-------- TASK INPUTS

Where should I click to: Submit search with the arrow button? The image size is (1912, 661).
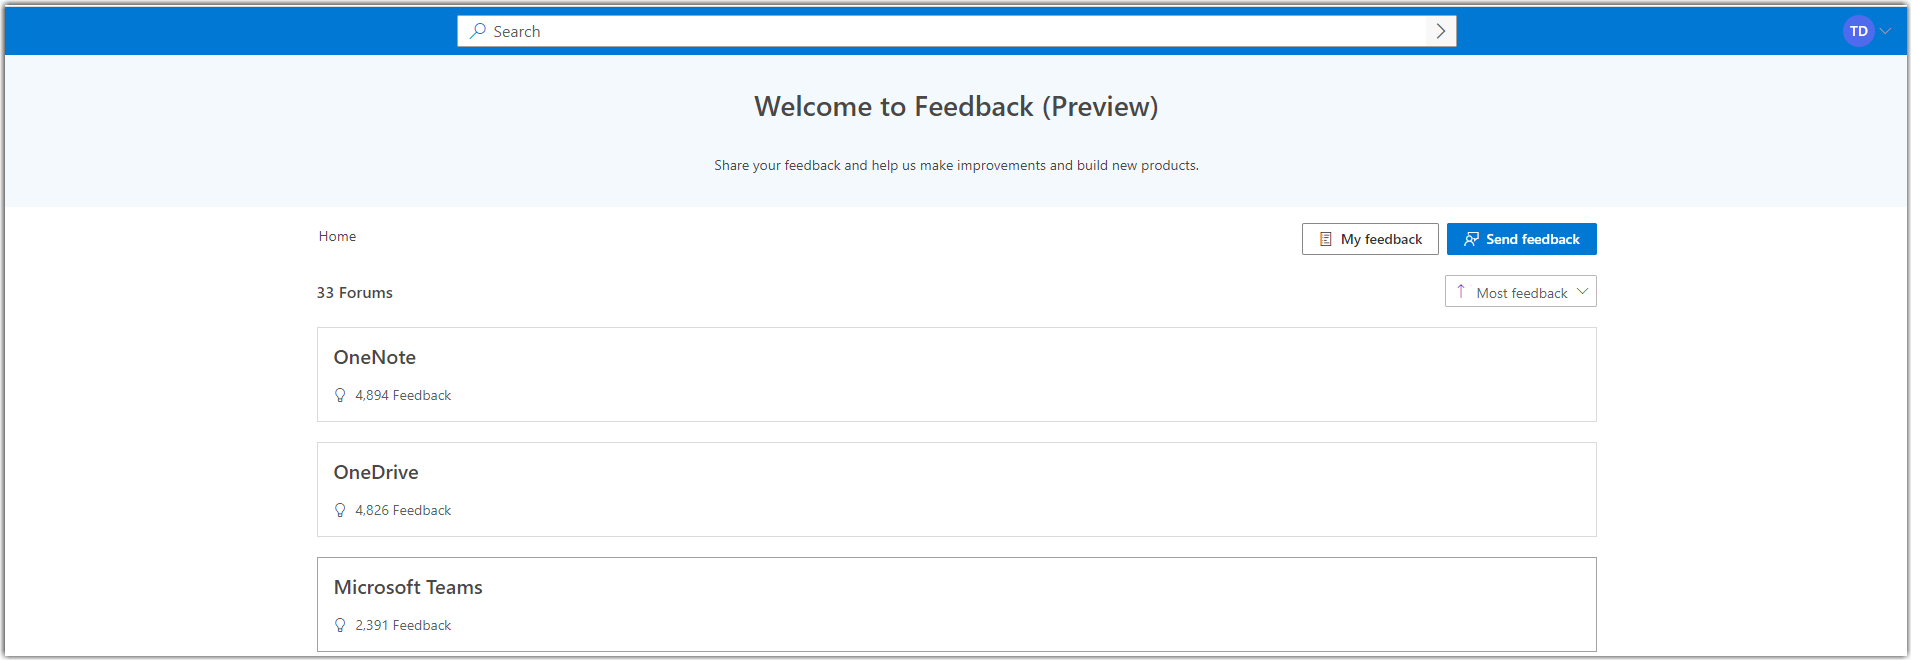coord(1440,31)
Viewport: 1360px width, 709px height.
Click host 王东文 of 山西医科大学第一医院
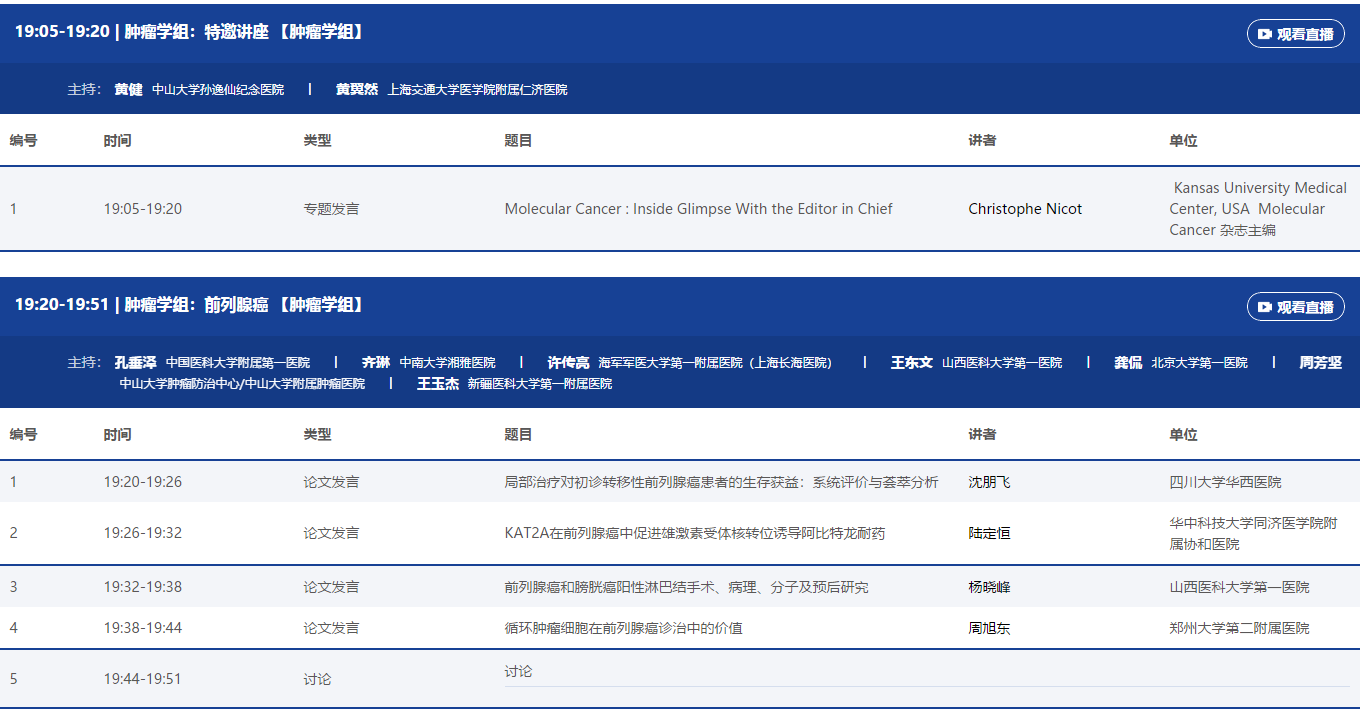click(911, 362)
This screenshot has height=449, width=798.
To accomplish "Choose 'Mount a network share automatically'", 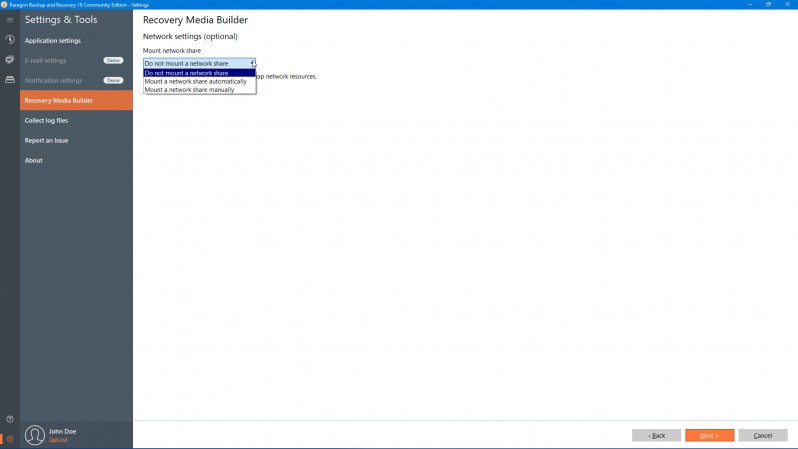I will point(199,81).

----------------
-------- TASK INPUTS

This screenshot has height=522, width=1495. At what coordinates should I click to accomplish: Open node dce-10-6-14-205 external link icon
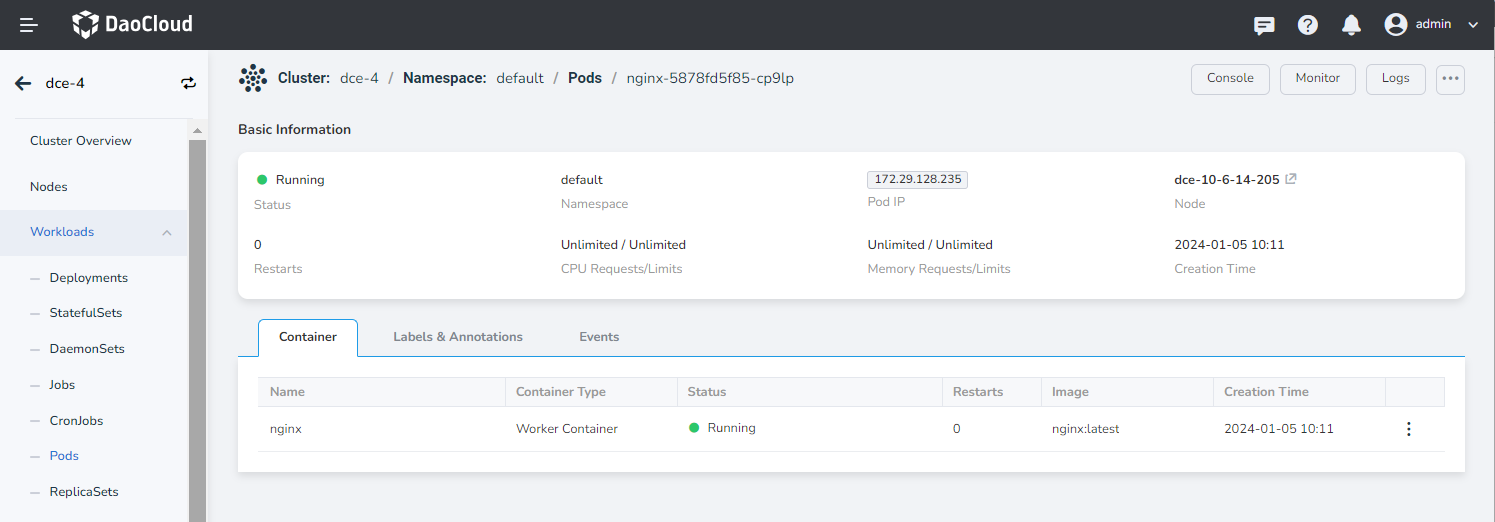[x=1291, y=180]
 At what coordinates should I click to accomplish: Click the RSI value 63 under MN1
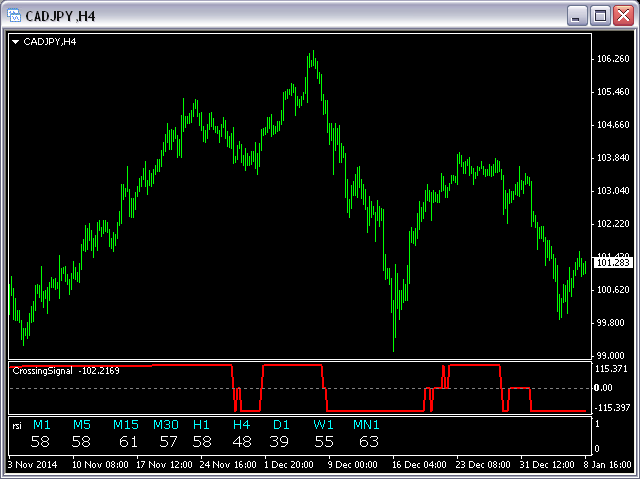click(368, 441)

----------------

WHAT TO PRODUCE:
Pull out every line of the data above that contains the string "height", and copy each one unchanged.

WRITTEN SOLUTION:
Viewport: 1360px width, 709px height.
This screenshot has height=449, width=798.
This screenshot has height=522, width=1495. At what coordinates should I click to accomplish: Open node dce-10-6-14-205 external link icon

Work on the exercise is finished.